- [WHAT NEEDS TO BE DONE]: How many lines in the entries below contain the string "width"? Case counts; reply with the number alone.

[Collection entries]
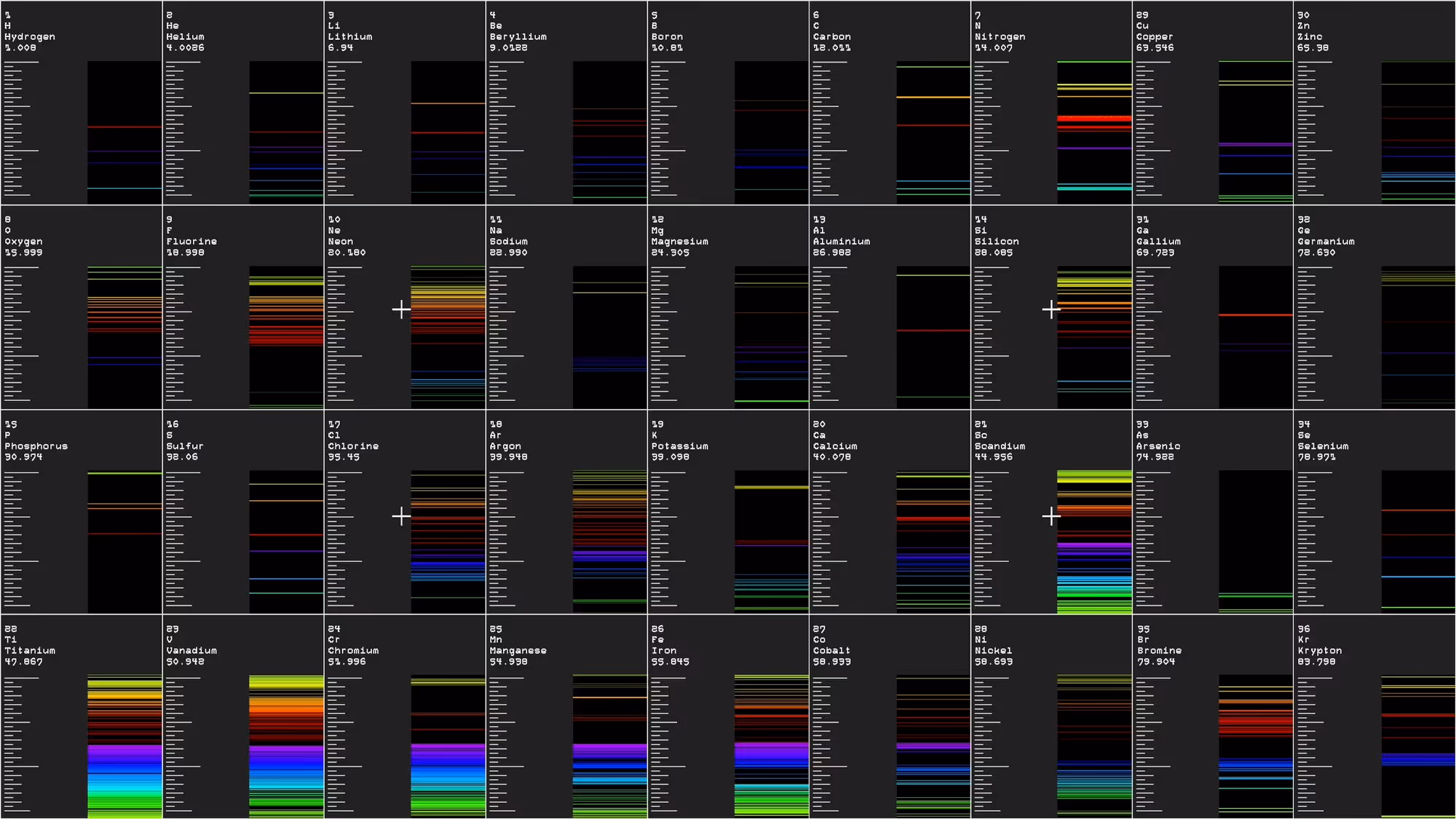Screen dimensions: 1456x819
Task: Select the Krypton spectrum panel
Action: click(1417, 746)
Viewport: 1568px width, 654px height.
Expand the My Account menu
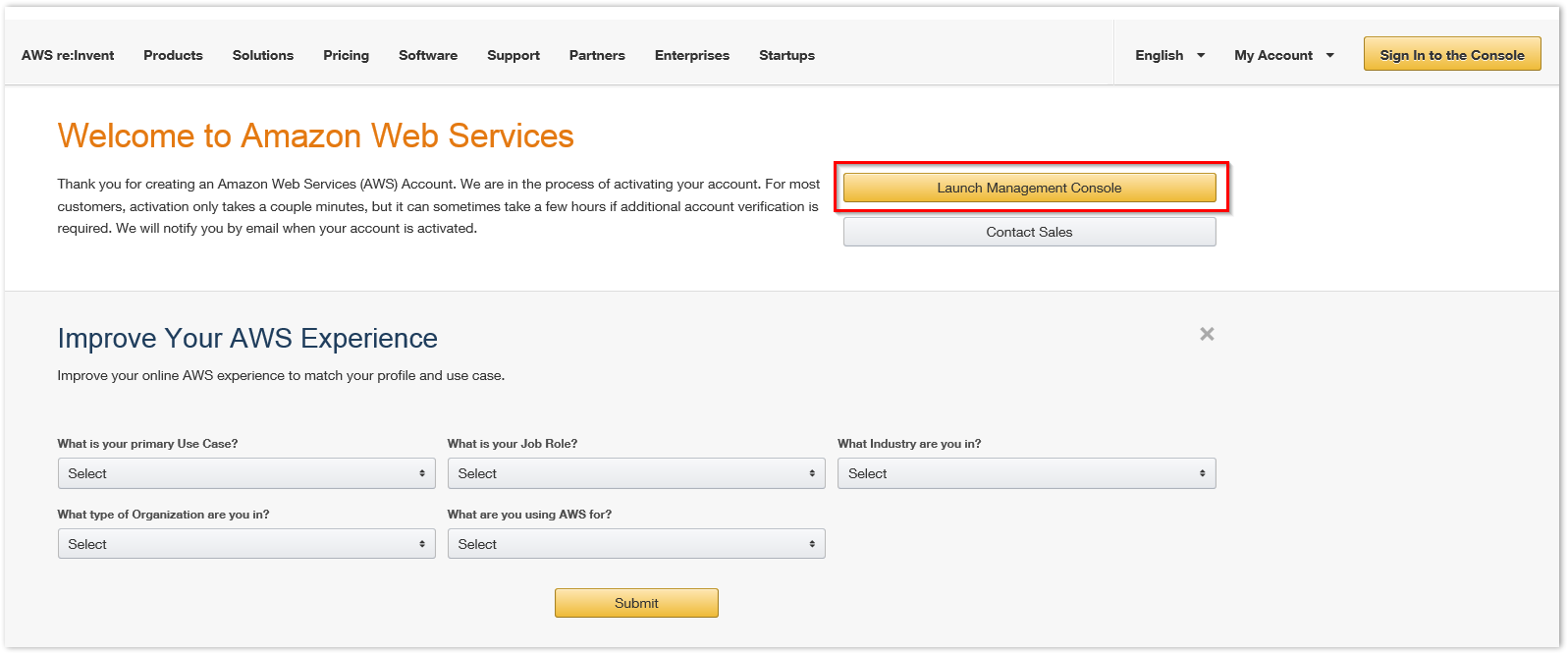point(1283,55)
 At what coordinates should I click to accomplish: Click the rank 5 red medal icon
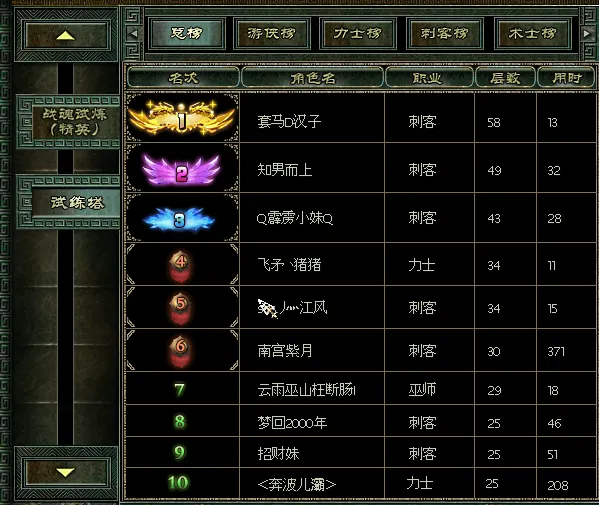[180, 308]
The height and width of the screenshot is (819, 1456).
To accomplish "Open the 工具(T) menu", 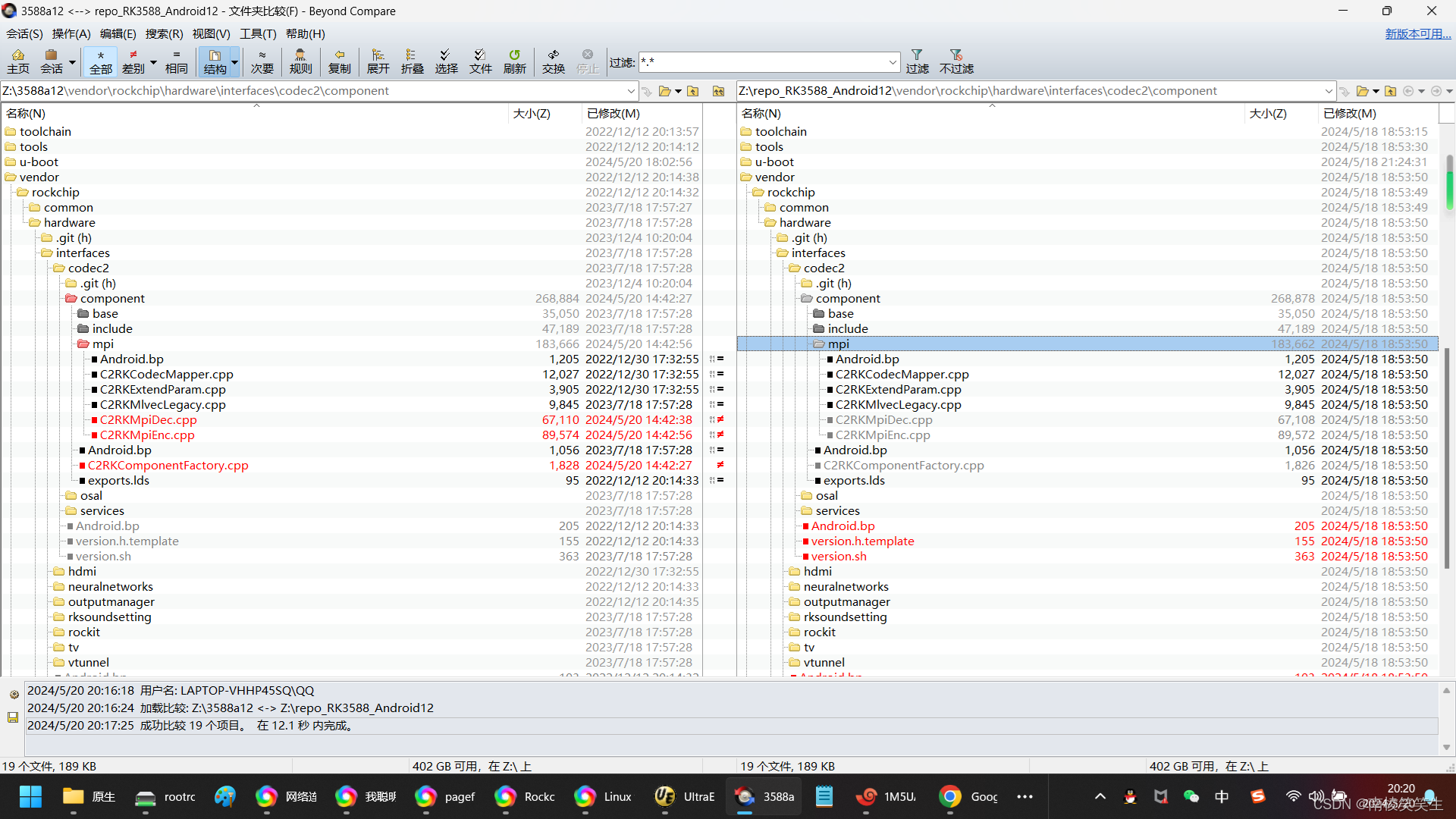I will point(258,33).
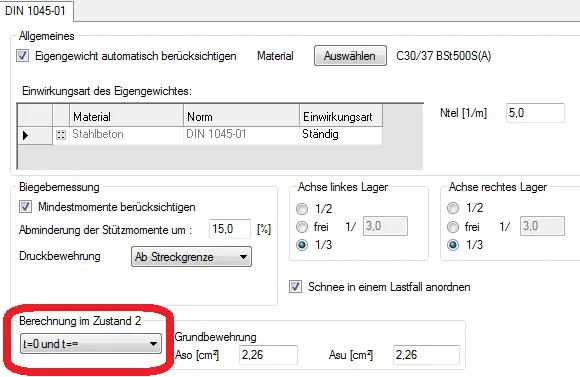580x377 pixels.
Task: Uncheck Mindestmomente berücksichtigen
Action: coord(26,207)

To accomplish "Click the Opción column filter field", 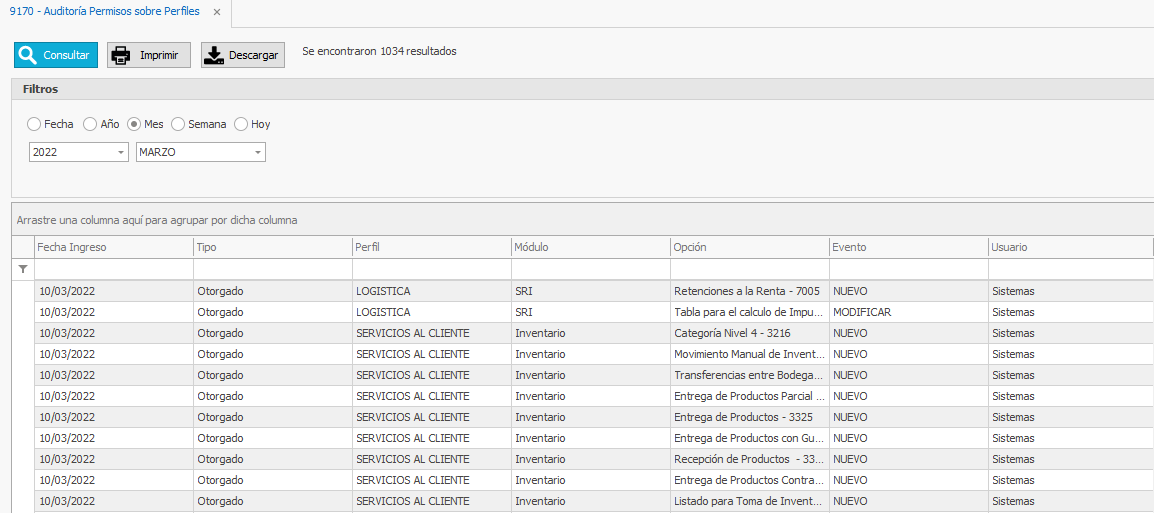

- [EXERCISE ANSWER]: 2